====== Source data ======

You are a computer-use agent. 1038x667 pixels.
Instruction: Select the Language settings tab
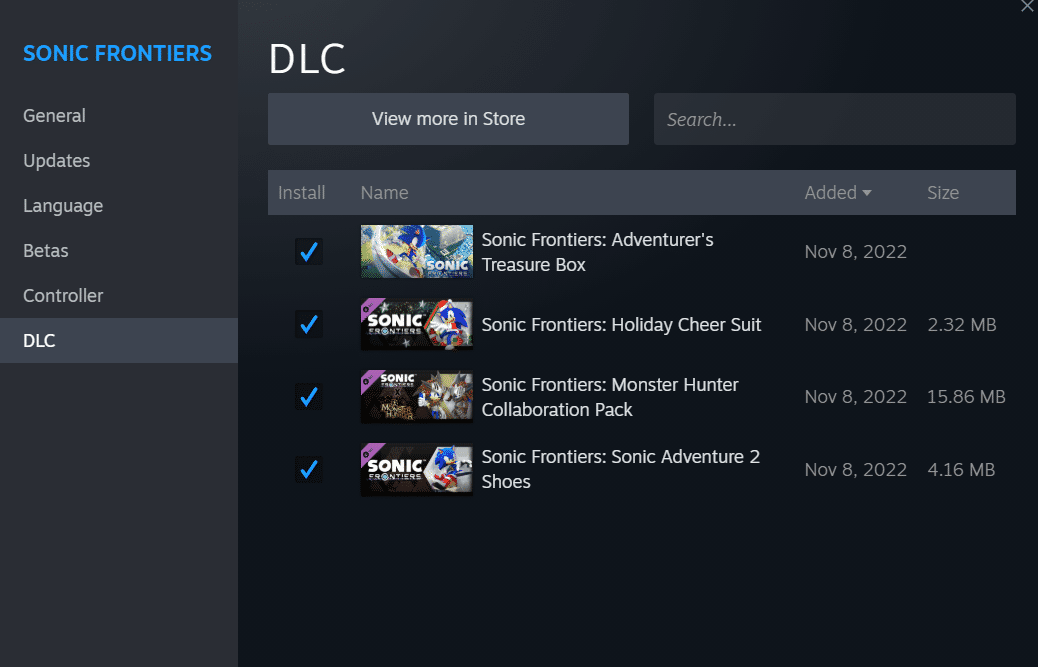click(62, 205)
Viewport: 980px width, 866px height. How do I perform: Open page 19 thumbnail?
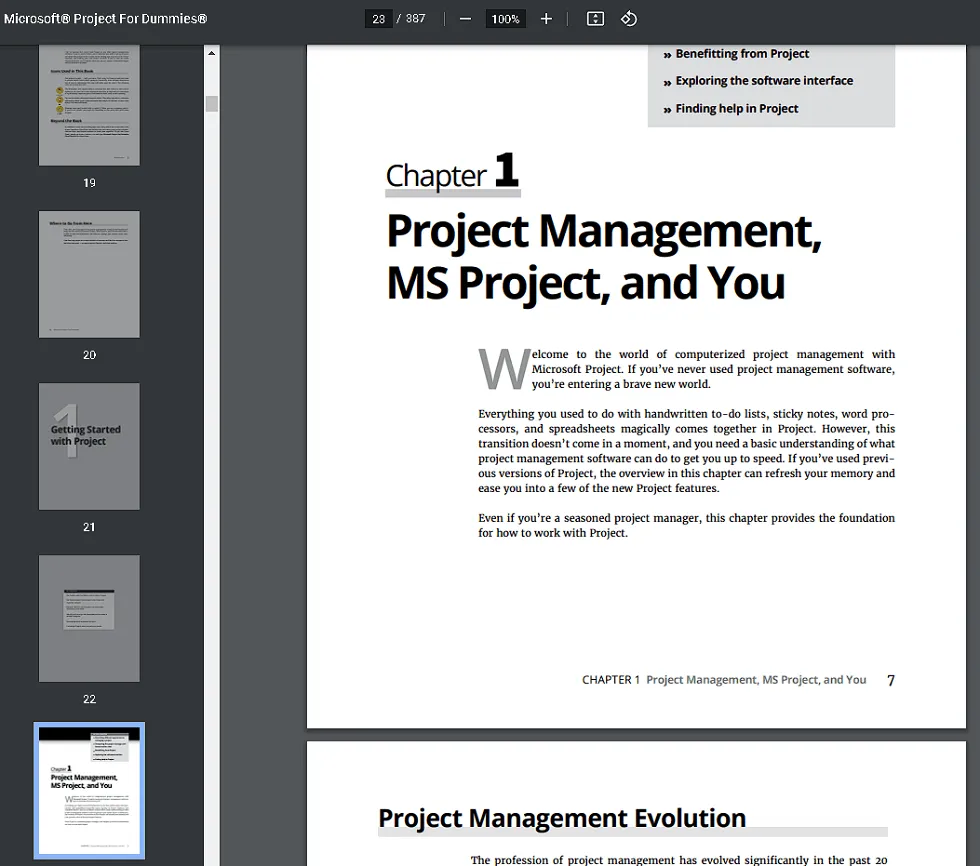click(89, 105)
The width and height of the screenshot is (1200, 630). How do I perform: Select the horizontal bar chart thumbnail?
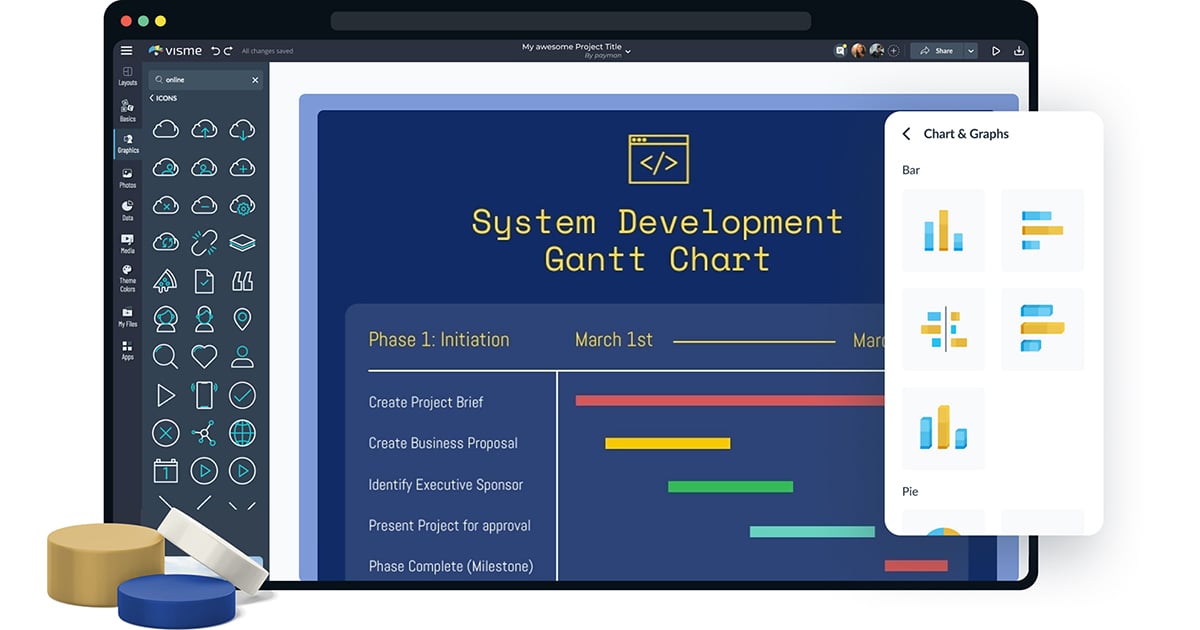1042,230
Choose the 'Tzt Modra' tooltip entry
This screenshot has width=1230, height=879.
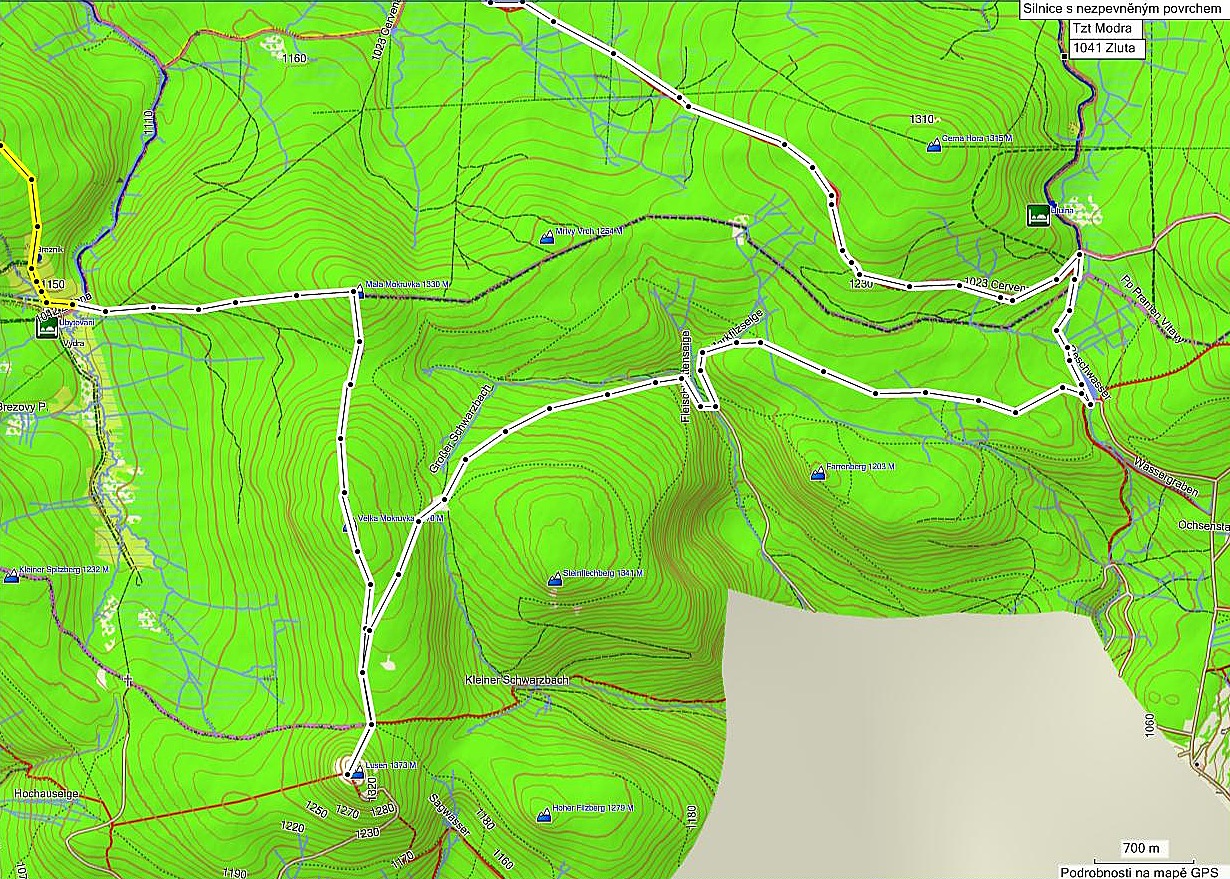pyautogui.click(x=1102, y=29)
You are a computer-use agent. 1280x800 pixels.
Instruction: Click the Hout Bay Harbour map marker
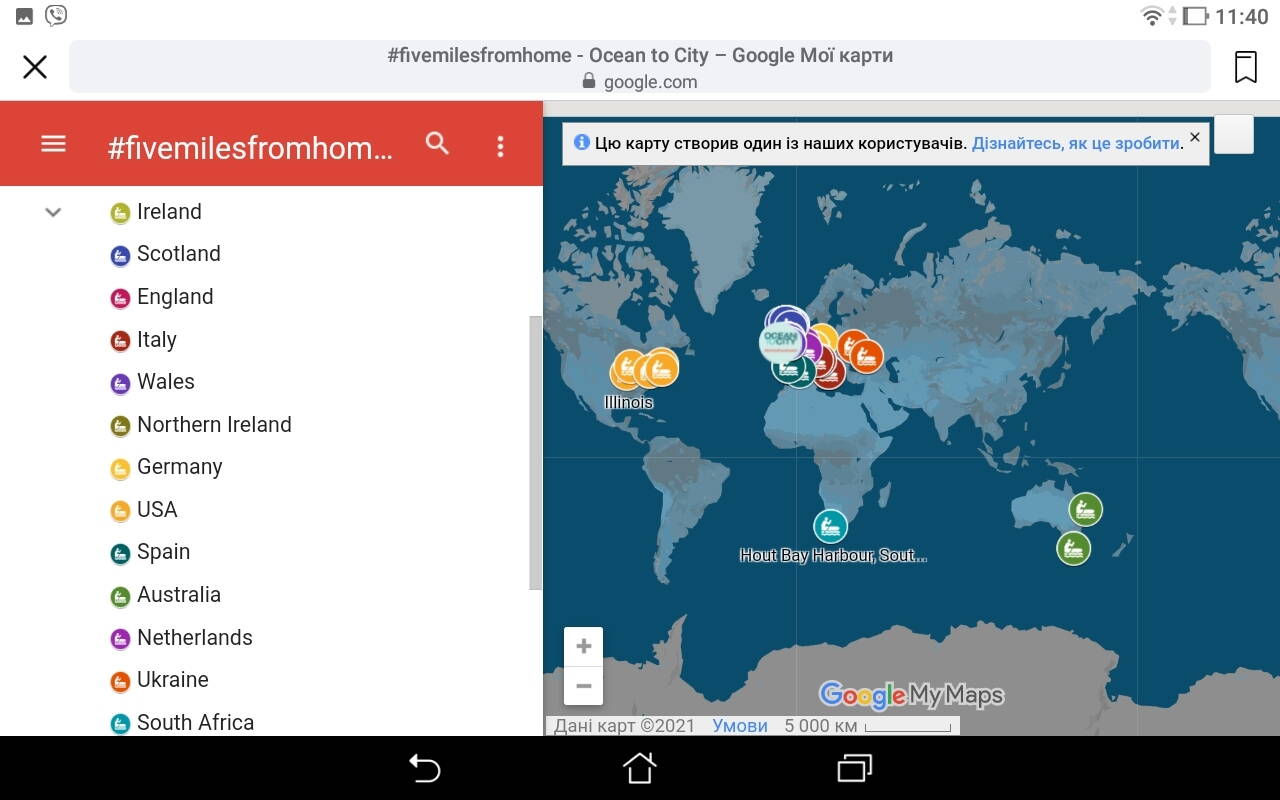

======
====== Source data ======

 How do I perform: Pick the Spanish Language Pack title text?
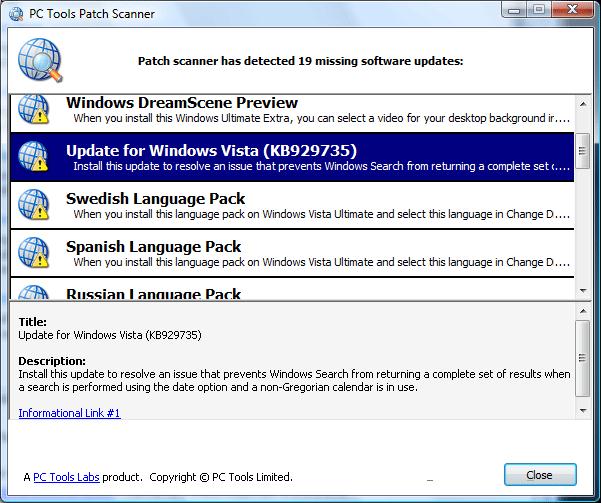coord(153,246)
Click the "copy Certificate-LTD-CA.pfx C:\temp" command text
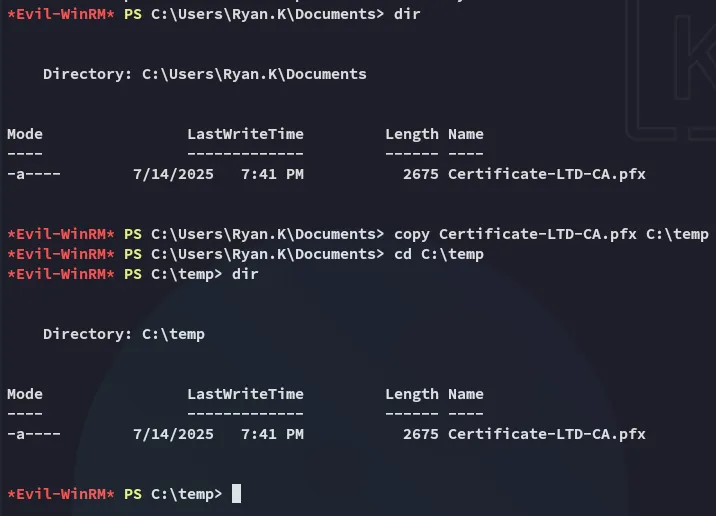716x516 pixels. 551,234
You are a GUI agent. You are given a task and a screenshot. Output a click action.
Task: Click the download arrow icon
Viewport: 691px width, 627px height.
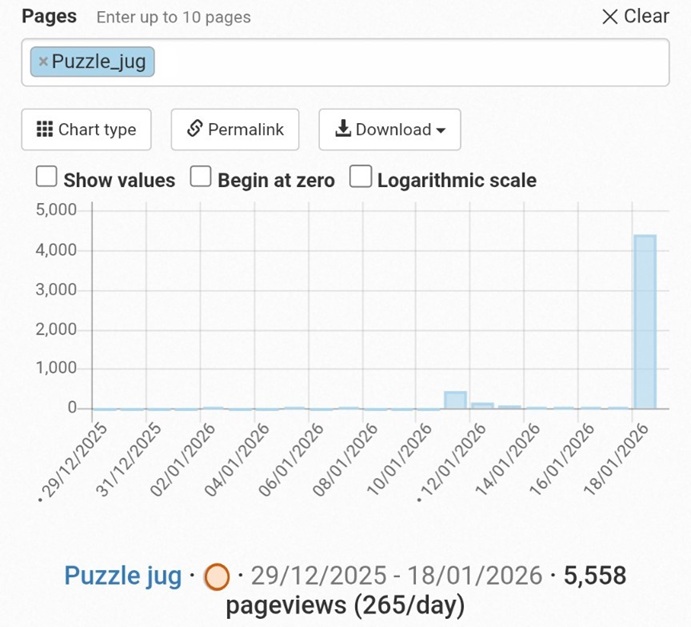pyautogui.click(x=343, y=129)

======

### What to do
Scan the records for the word "agent" and copy every line where it is found.

### The answer
You are a computer-use agent. 1038x667 pixels.
You are a computer-use agent. 1280x800 pixels.
You are a GUI agent. You are given a task and a screenshot. Output a click action.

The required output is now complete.